O coração de Helena apertou. “Será que ele está me matando?”, pensou. O chá que ele trazia era amargo, e ela começou a suspeitar que Paulo estava lentamente envenenando-a. As peças do quebra-cabeça começaram a se encaixar. A fraqueza, as dores, o gosto amargo no chá.

Com todas as forças que lhe restavam, Helena se levantou e foi até a cozinha. Lá, encontrou um saco com um pó branco. Provou um pouco. Amargo. “Esse é o veneno”, concluiu.

Com a mente a mil, ela arquitetou uma vingança. Trocou o conteúdo do saco por bicarbonato de sódio, sabendo que, se Paulo usasse o veneno para outra pessoa, ele mesmo cairia na armadilha. Guardou o veneno em um lugar onde a polícia poderia encontrá-lo, e voltou para a cama, exausta.

Naquela noite, Helena adormeceu com a certeza de que a morte estava próxima. “Mas não sem antes levar os culpados comigo”, pensou.

Quando acordou, surpreendentemente, estava viva. Sem dor. Uma enfermeira entrou no quarto do hospital e, ao ver Helena acordada, sorriu:
— Você está bem. Sobreviveu. O médico já vem falar com você.

Helena não conseguia entender o que tinha acontecido. “Será que tudo foi um delírio?”, perguntou a si mesma. Mas logo o delegado entrou no quarto.
— Meus pêsames pelo seu marido — disse ele.

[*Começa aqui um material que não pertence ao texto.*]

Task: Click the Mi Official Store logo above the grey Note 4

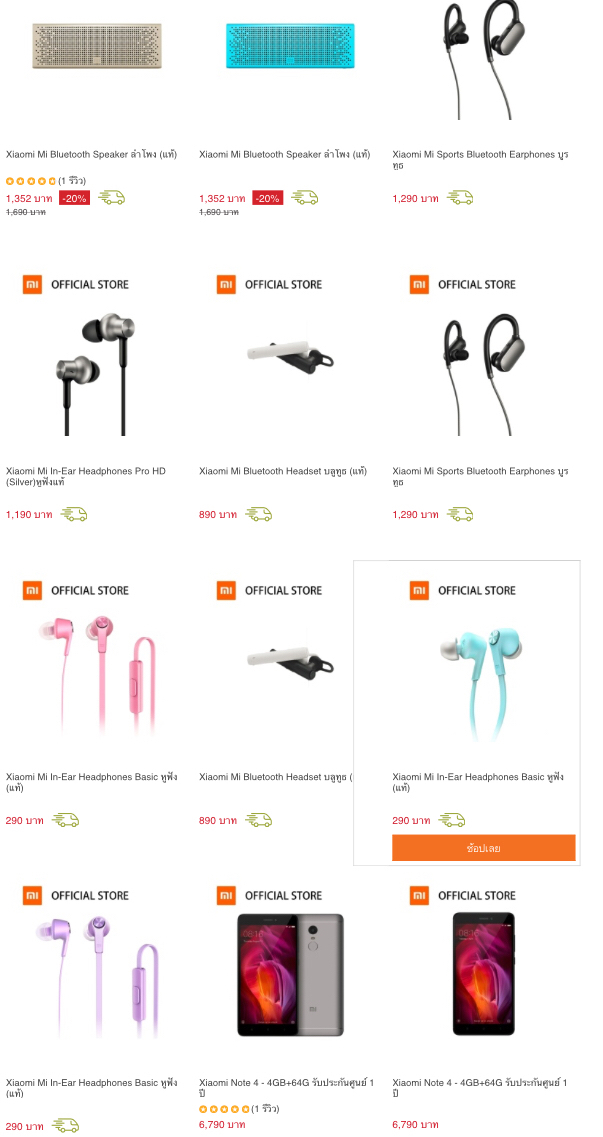Action: pyautogui.click(x=270, y=896)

Helena ficou em choque. O delegado explicou que Paulo e sua amante tinham morrido envenenados. Ele preparou um jantar romântico usando o sal e os temperos que Helena havia trocado pelo veneno. A polícia foi chamada por uma vizinha que ouviu os gritos de dor de ambos, sangrando pela boca e olhos. Helena, por sua vez, foi encontrada inconsciente, mas ainda viva, graças à intervenção médica.

O delegado continuou:
— Paulo vinha envenenando você aos poucos. Pequenas doses, quase imperceptíveis. Mas a dose que ele e a amante ingeriram foi fatal.

Helena ficou em silêncio. Sua mente tentava processar o que havia acontecido. Paulo, o homem que ela amava, havia tentado matá-la. E, sem saber, ele mesmo tinha selado seu destino. A vingança de Helena foi consumada, e a morte levou duas almas.

Alguns dias depois, de volta à sua casa, Helena sentiu novamente a presença da morte. Desta vez, ela não a temeu. A morte lhe sussurrou:
— Ainda não é sua hora, mas você me entregou duas almas mesquinhas.

Helena apenas respondeu:
— Quando minha hora chegar, eu não resistirei.